Your objective: Reproduce every entry that follows word for word, but omit the images.

──────── Available records ────────

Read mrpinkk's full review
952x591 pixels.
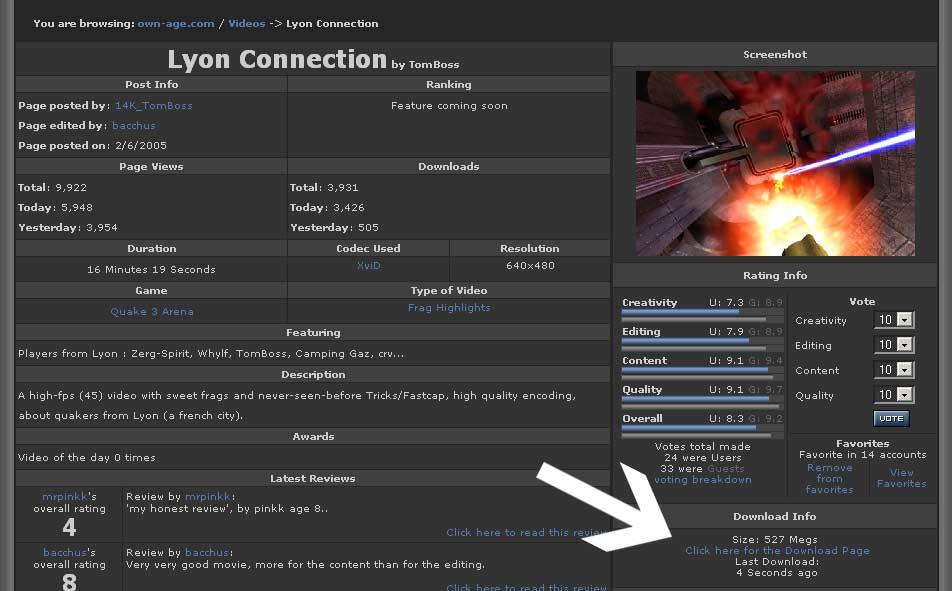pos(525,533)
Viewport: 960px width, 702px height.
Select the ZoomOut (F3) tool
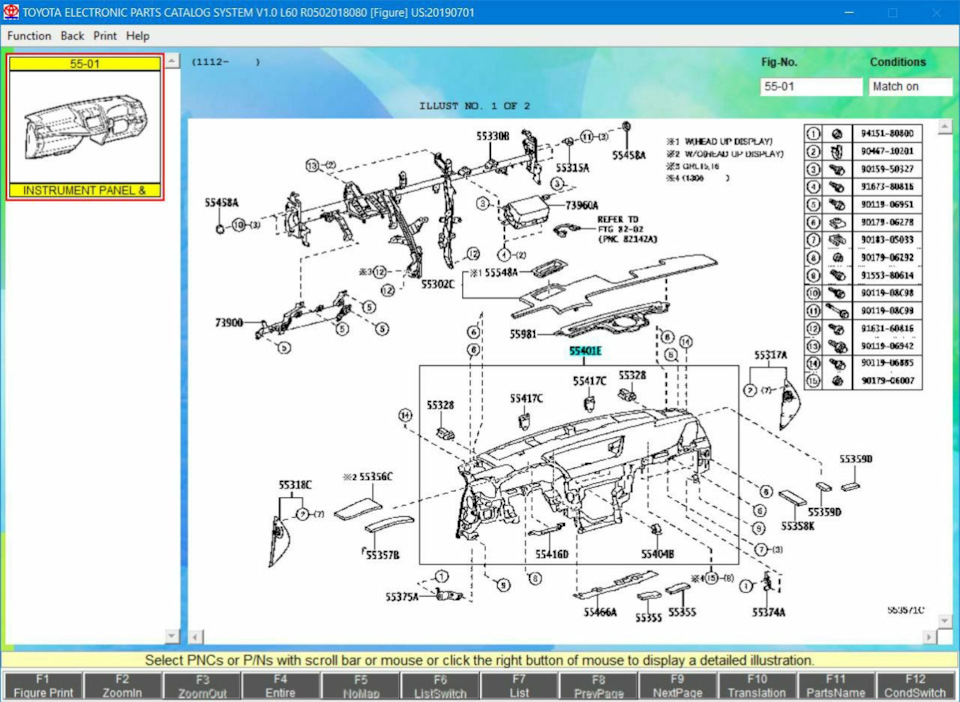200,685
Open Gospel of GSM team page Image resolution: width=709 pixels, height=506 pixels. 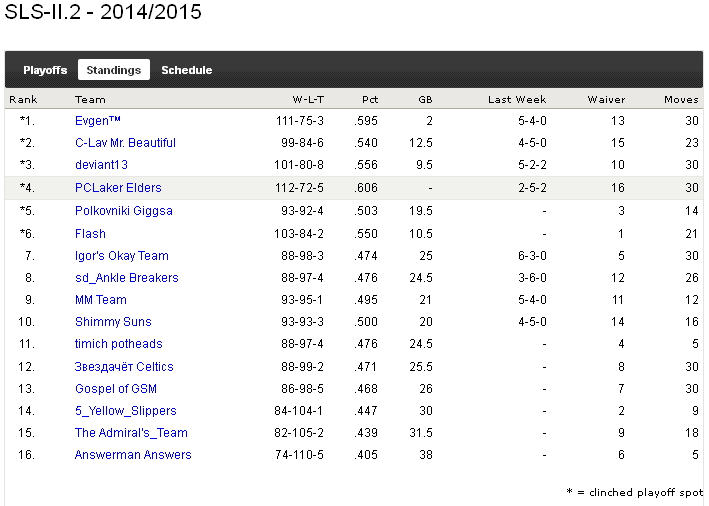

────────

Exercise output:
Read mrpinkk's full review
952x591 pixels.
pos(525,533)
Viewport: 960px width, 702px height.
Select the ZoomOut (F3) tool
200,685
Open Gospel of GSM team page Image resolution: width=709 pixels, height=506 pixels. 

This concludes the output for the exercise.